December 22, 2022 at 3:10 p.m.
“(Amber) knows the hours it takes to dairy farm,” Jeremiah said.
Jeremiah and Amber, along with Jeremiah’s father, Duane, and brother, Josh, milk 160 cows in a swing-10 parlor and farm 600 acres on their farm near Freeport.
The couple met as students while attending Ridgewater College in Willmar and formed a relationship after they graduated. The two have taken their respective skills to bolster Jeremiah’s family farm and contribute to the success of Pung Dairy.
Jeremiah is the herd manager at Pung Dairy, while Josh does all the feeding and uses his welding degree in their shop to complete most of the repairs himself. Amber helps when needed with everything from milking cows to cleaning pens to driving skid loaders.
“I can be taught to run anything,” Amber said. “I jump in where needed.”
The senior Pung does most of the fieldwork, including all the tillage and chopping. However, Duane was in a car accident in 2003, which paralyzed him from the waist down.
“We have made modifications to the tractors so Dad can drive them,” Jeremiah said. “We built a lift for my dad so that he could drive tractors and the skid loader.”
Shortly after the accident, Duane drew up sketches of a system so he would be able to continue farming. The plans were brought to Jerry Mayers of Mayers Repair in Farming.
Mayers brought Duane’s plans to life. Jeremiah and Josh have made a few modifications since then to adapt to their needs.

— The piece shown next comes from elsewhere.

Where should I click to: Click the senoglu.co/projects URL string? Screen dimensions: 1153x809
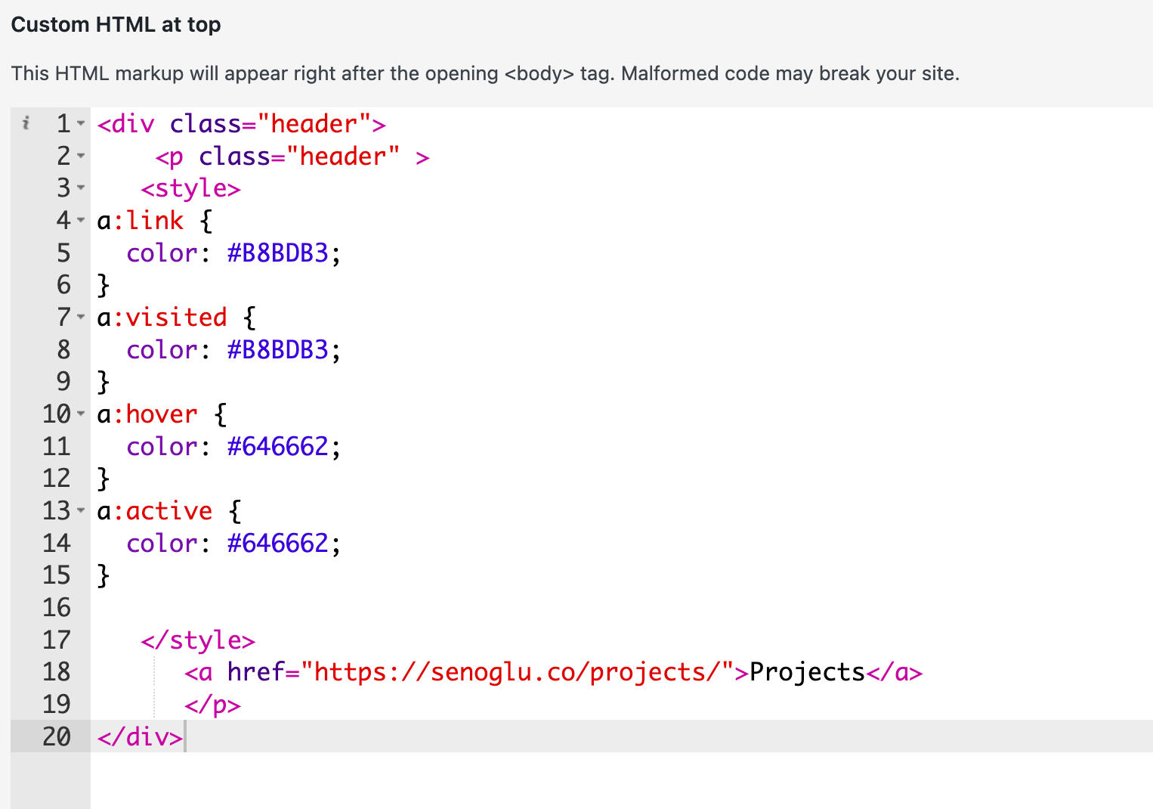(518, 672)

The Pungs have an electric lift that is hydraulic and on wheels so it can be moved around the yard or brought to the field where needed. There is a sling that goes under Duane, who is then lifted up and placed into whichever cab he needs to go into.
All of the Pungs’ tractors have been modified to be hand controlled.
Duane can operate skid loaders and tractors to the same degree as any other farmer.
Jeremiah works alongside his father and brother, which comes as no surprise because he decided early on the dairy farm life was for him.
“I knew since I was 4 years old that I wanted to dairy farm,” Jeremiah said. “It’s my whole life; it’s what I’ve always wanted to do.”
Amber grew up on a dairy farm near Brooten. Unlike Jeremiah, Amber had no intentions of returning to the family farm after she left for college.
“Originally, I wanted to be a large animal vet,” Amber said.
Jeremiah studied dairy management as part of the school’s two-year program. He wanted to obtain a degree in a short amount of time and return home to the farm so Josh could also attend college.
“It worked out so he was home when I went to college, and I could come home so he could go to college,” Jeremiah said.
Amber studied dairy science at Ridgewater College after a semester at Bemidji State University and a semester at University of Minnesota-Crookston, taking classes in biology and animal science.
Amber concluded college was not for her and started working for a neighboring dairy farm. By then, her parents had sold their cows.
Once Jeremiah graduated, he formed a partnership with his dad.
“The farm business management classes were definitely beneficial to have,” Jeremiah said.
Josh attended Alexandria Technical and Community College for welding and had intentions of working for the railroad, but while attending college, he realized he missed the farm. After he graduated, Josh came home to farm, and the partnership became a trio.
Jeremiah and Amber started dating in summer of 2017. Jeremiah said he liked that Amber had a dairy background.
The couple said they make a good team in life and on the farm.
“He is the opposite of me; he is so easy going, and I can be a little high strung,” Amber said. “We help balance each other out.”
They became engaged in 2019 and were married in 2020. Their daughter, Eden, was born in September.
With Duane leading the way, Jeremiah and Josh, with Amber right alongside them, are making sure they, as the third generation of Pungs, keep the farm thriving for the fourth generation.